- DIRECTIONS
Leaving out all pictures, repeat exactly the lines from the one that holds "Given: Close the PDF Options dialog" to the last line of the entries below.

- THE DATA
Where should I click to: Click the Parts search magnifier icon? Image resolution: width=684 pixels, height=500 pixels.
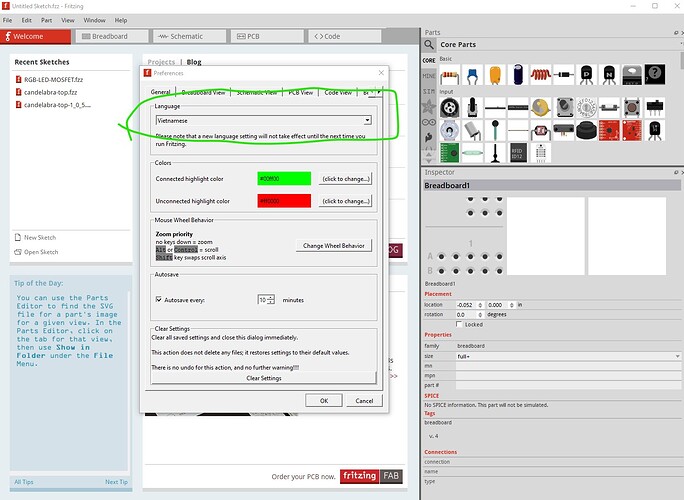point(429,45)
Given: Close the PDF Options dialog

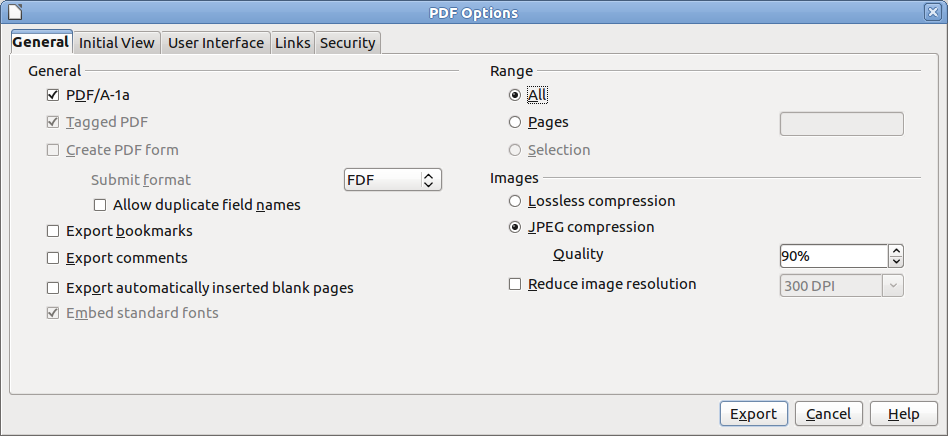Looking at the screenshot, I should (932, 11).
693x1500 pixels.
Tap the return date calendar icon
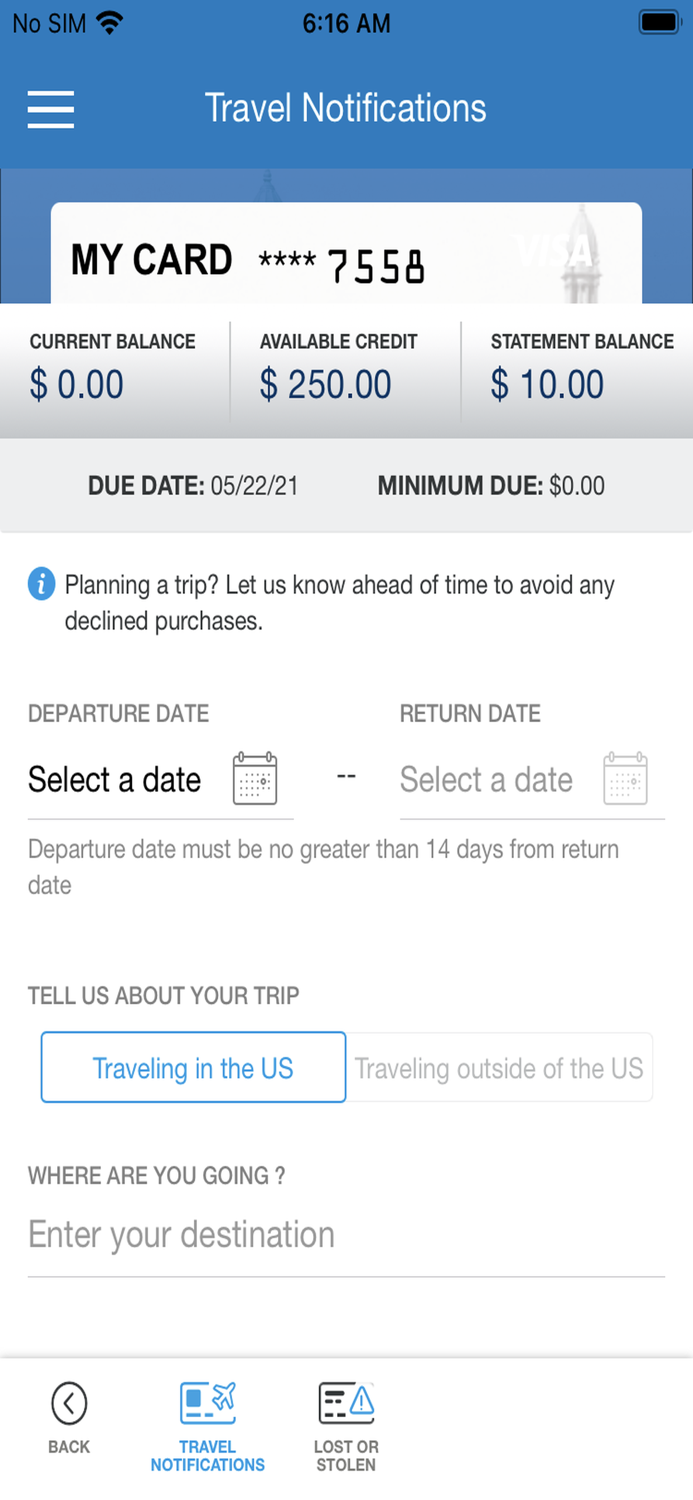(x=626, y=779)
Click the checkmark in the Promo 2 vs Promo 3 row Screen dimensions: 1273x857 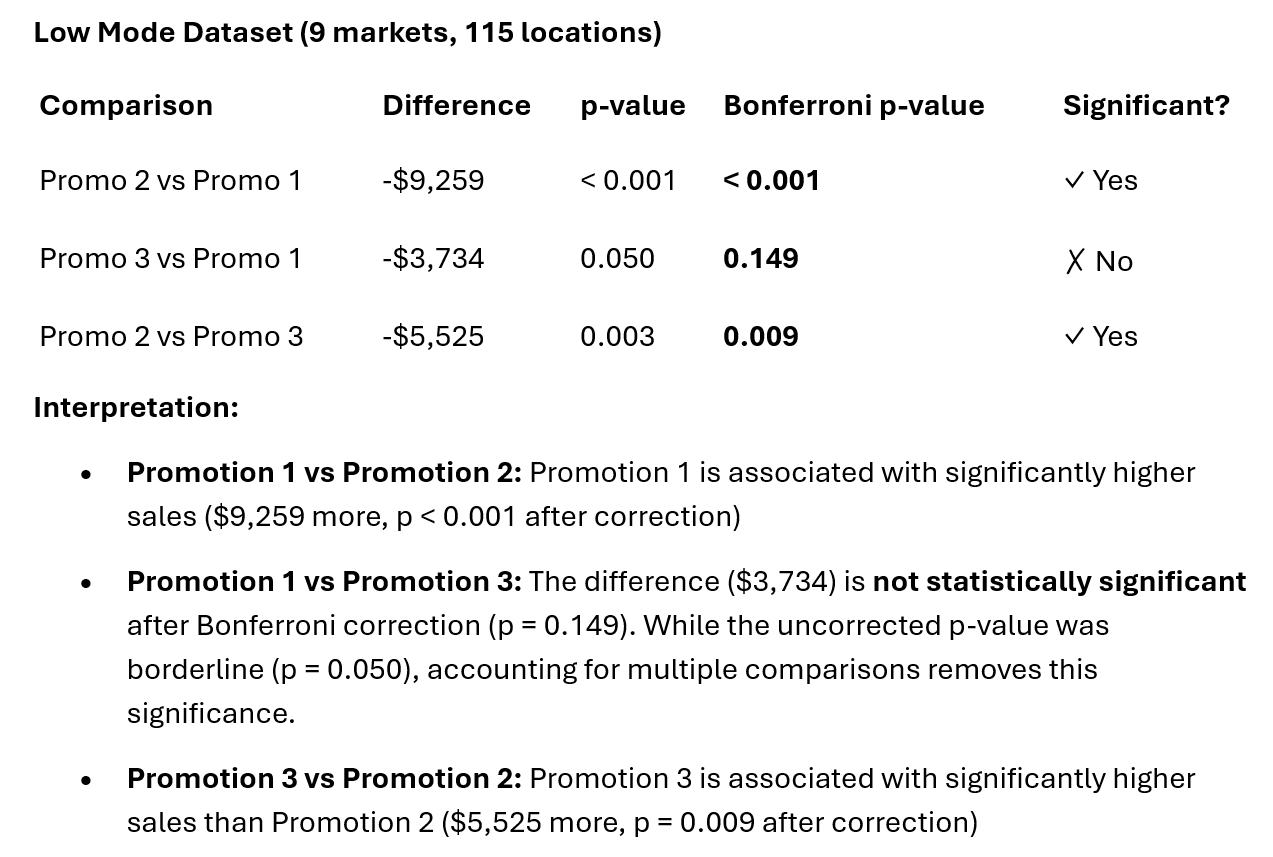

- EXERCISE ANSWER
Given: Close the PDF Options dialog

Looking at the screenshot, I should (932, 11).
693x1500 pixels.
Tap the return date calendar icon
(x=626, y=779)
Click the checkmark in the Promo 2 vs Promo 3 row Screen dimensions: 1273x857 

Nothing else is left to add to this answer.